You make a very accurate description of right-wing posturing in the midst of increased pain among Dayton's poor and working class families.

But the reality is that the political right in Dayton, like elsewhere around the country are aligned with the interest of big business no matter what the consequences may be for ordinary folks. The problem here is that capital will flee in order to make more profits, whether that means moving to to a developing country or an anti-union, regressive tax policy state like Georgia.

Jefferey said...

"But the reality is that the political right in Dayton, like elsewhere around the country are aligned with the interest of big business no matter what the consequences may be for ordinary folks."


Case in point being the schadenfreude when Moraine Assembly closed down.
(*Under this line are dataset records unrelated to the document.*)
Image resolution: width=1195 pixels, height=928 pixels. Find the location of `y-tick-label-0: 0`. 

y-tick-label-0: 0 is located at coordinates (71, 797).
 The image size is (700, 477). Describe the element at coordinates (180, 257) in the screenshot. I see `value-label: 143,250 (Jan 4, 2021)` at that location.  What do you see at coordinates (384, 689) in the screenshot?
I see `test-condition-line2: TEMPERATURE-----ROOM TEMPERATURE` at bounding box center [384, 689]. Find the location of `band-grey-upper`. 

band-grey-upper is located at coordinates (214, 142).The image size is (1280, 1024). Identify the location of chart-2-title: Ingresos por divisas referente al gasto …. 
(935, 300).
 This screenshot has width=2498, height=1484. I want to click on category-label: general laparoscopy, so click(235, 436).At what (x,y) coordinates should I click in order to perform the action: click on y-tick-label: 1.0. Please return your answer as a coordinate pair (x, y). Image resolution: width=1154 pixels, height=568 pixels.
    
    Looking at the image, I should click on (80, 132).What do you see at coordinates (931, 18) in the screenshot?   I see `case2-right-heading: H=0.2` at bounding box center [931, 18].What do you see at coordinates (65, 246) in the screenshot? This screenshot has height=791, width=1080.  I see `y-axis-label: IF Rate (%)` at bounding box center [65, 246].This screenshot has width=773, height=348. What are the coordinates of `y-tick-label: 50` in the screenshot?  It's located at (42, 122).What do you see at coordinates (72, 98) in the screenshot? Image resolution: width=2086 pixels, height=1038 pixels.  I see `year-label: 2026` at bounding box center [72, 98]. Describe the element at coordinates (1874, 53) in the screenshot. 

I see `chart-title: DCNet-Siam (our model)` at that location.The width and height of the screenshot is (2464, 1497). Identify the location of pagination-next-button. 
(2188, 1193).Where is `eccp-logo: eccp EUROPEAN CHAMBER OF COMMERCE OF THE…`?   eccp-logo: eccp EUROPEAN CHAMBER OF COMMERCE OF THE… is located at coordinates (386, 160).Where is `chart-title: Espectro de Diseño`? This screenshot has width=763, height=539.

The political right was happy to see union workers lose their jobs.

"TheDonald" said...

"The political right was happy to see union workers lose their jobs."

Wow. Do you have a citation for that? That's about as self-destructive as it gets...

Geoff said...

"The political right was happy to see union workers lose their jobs."

Let's look at the reality of that statement, shall we? No one from that community (Left or Right-wing) was "happy" to see jobs leave in such a devastating way. Large-scale layoffs hurt small non-union employers just as much as the union membership.

Such statements serve only to divide a community and the nation. Us -vs- them allows leaders on both sides to ignore the real issues at hand to further their own personal financial interests.

Personally, I was union for several years, but have been non-union for the past decade or so. I see the labor issue as a tertiary issue at best in Dayton. Issue one has to be injecting education and experience into the City Manager, City Planner and the Mayor’s Office.